[Entries taken from a collection]
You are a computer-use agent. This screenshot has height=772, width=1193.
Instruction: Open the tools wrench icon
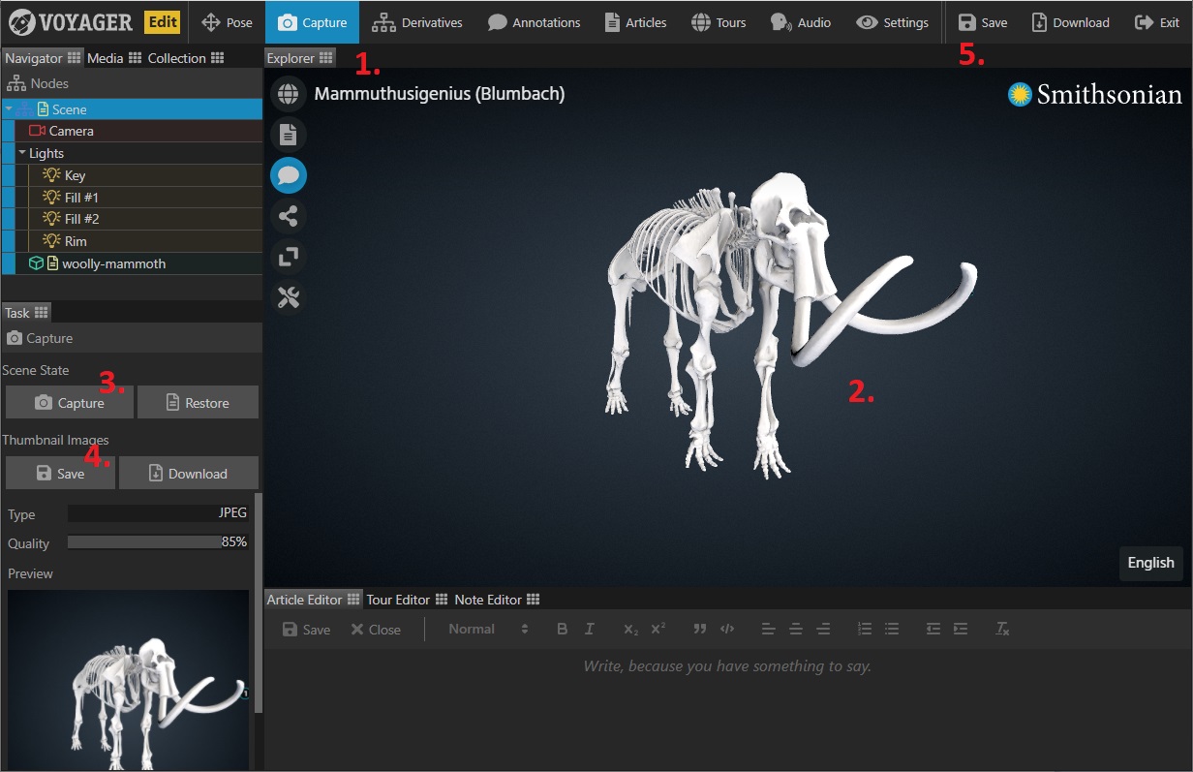click(288, 298)
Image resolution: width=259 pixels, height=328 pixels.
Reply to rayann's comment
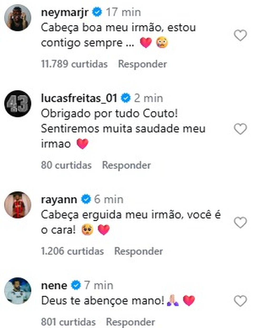point(138,251)
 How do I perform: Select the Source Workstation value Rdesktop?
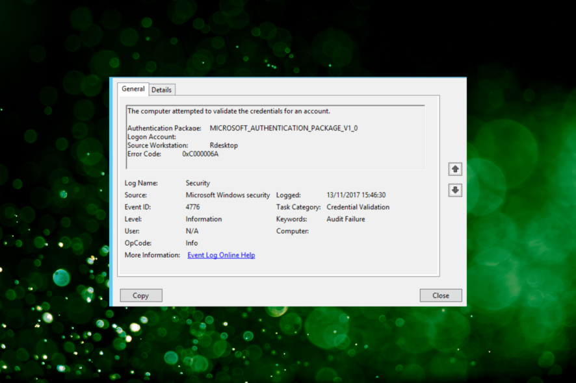coord(224,145)
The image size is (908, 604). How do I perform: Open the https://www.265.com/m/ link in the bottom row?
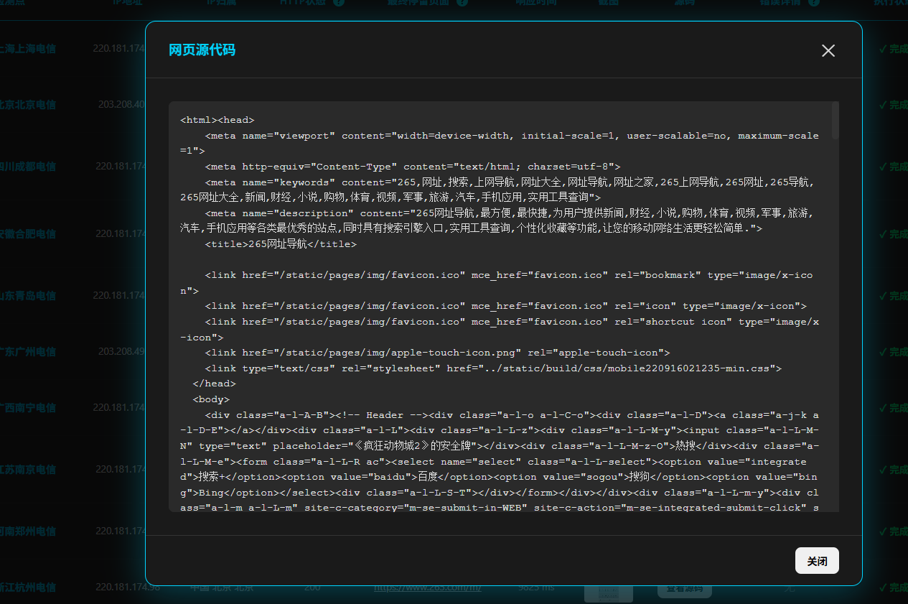pyautogui.click(x=427, y=587)
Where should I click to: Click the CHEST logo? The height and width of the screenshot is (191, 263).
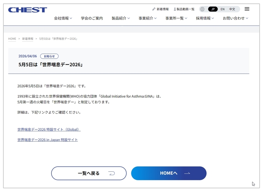tap(28, 10)
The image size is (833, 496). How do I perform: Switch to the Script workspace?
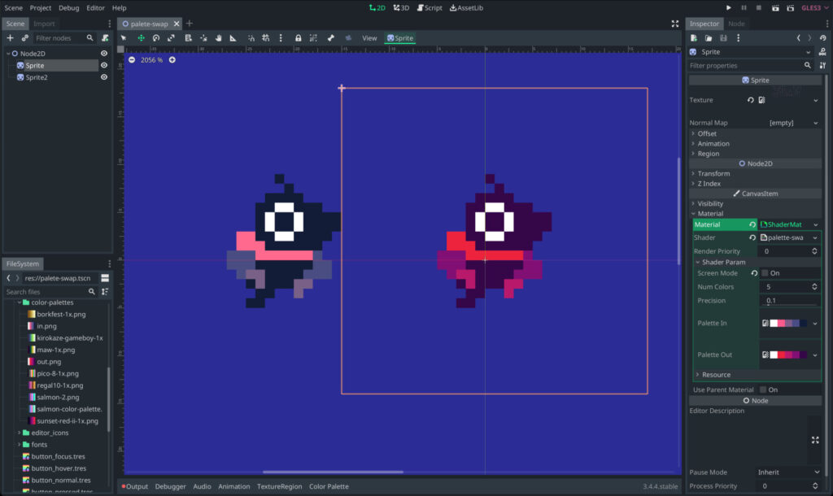[430, 7]
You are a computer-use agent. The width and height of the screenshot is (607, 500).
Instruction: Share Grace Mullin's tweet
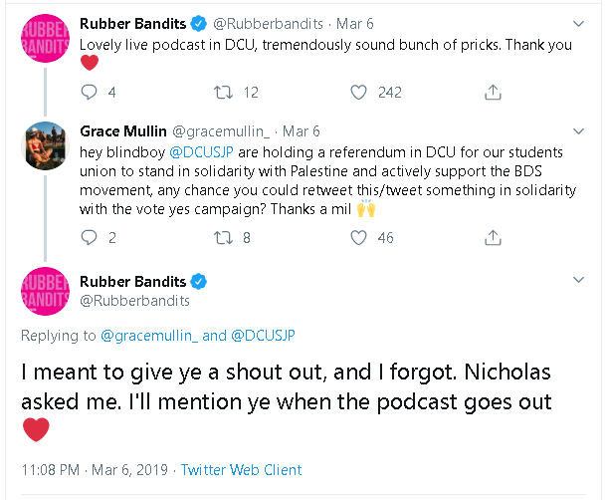coord(492,238)
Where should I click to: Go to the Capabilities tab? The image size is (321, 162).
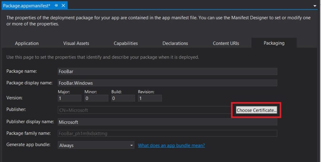pos(125,43)
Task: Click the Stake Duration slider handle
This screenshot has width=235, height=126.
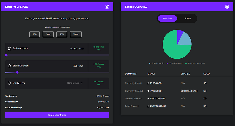Action: [17, 72]
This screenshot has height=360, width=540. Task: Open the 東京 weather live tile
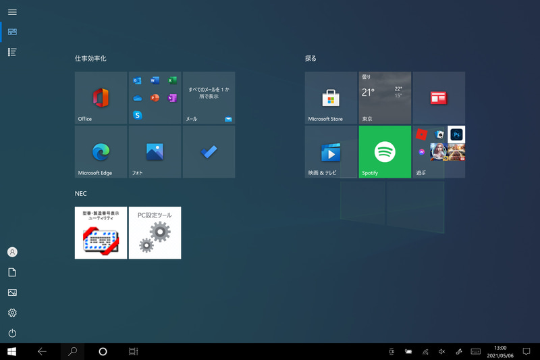pos(385,98)
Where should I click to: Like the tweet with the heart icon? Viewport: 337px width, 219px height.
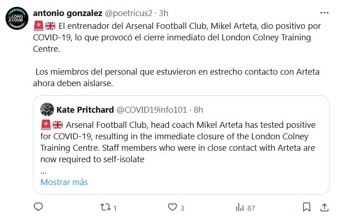click(x=172, y=207)
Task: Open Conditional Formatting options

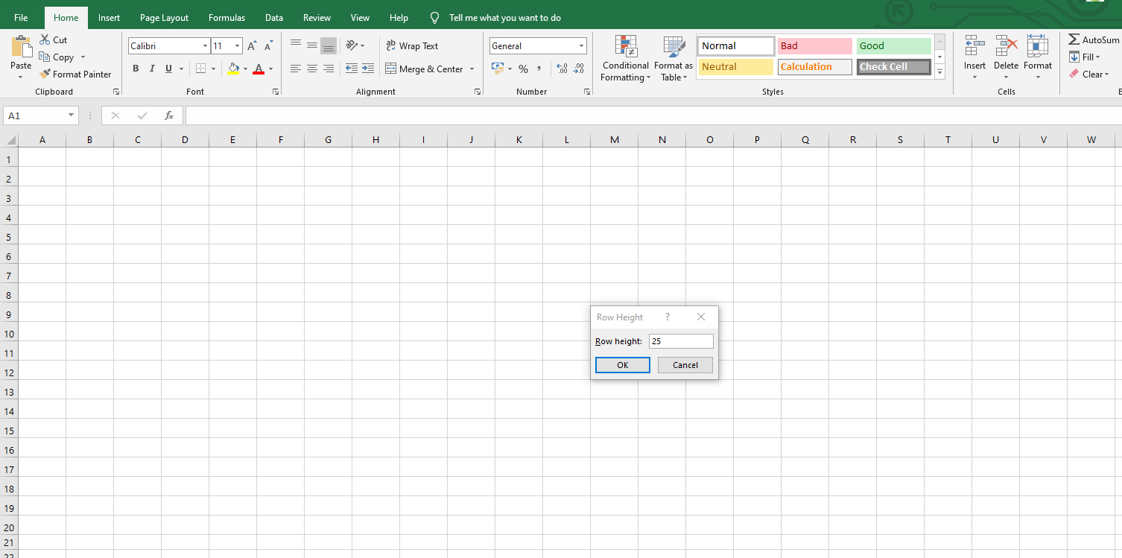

What needs to be done:
Put every line of the items above into a JSON list of strings, one string per line, skipping blank lines. Leave the pictures out of the answer.

Task answer:
[
  "You are a computer-use agent. This screenshot has height=772, width=1193.",
  "Instruction: Open the tools wrench icon",
  "click(288, 298)",
  "Image resolution: width=259 pixels, height=328 pixels.",
  "Reply to rayann's comment",
  "point(138,251)",
  " How do I perform: Select the Source Workstation value Rdesktop?",
  "coord(224,145)",
  "The image size is (908, 604). How do I perform: Open the https://www.265.com/m/ link in the bottom row?",
  "pyautogui.click(x=427, y=587)",
  "Where should I click to: Click the CHEST logo? The height and width of the screenshot is (191, 263).",
  "tap(28, 10)",
  "The image size is (833, 496). How do I perform: Switch to the Script workspace?",
  "[430, 7]",
  "You are a computer-use agent. The width and height of the screenshot is (607, 500).",
  "Instruction: Share Grace Mullin's tweet",
  "coord(492,238)",
  "Where should I click to: Go to the Capabilities tab? The image size is (321, 162).",
  "pos(125,43)",
  "Task: Click the Stake Duration slider handle",
  "This screenshot has width=235, height=126.",
  "Action: [17, 72]",
  "This screenshot has height=360, width=540. Task: Open the 東京 weather live tile",
  "pos(385,98)",
  "Where should I click to: Like the tweet with the heart icon? Viewport: 337px width, 219px height.",
  "click(x=172, y=207)",
  "Task: Open Conditional Formatting options"
]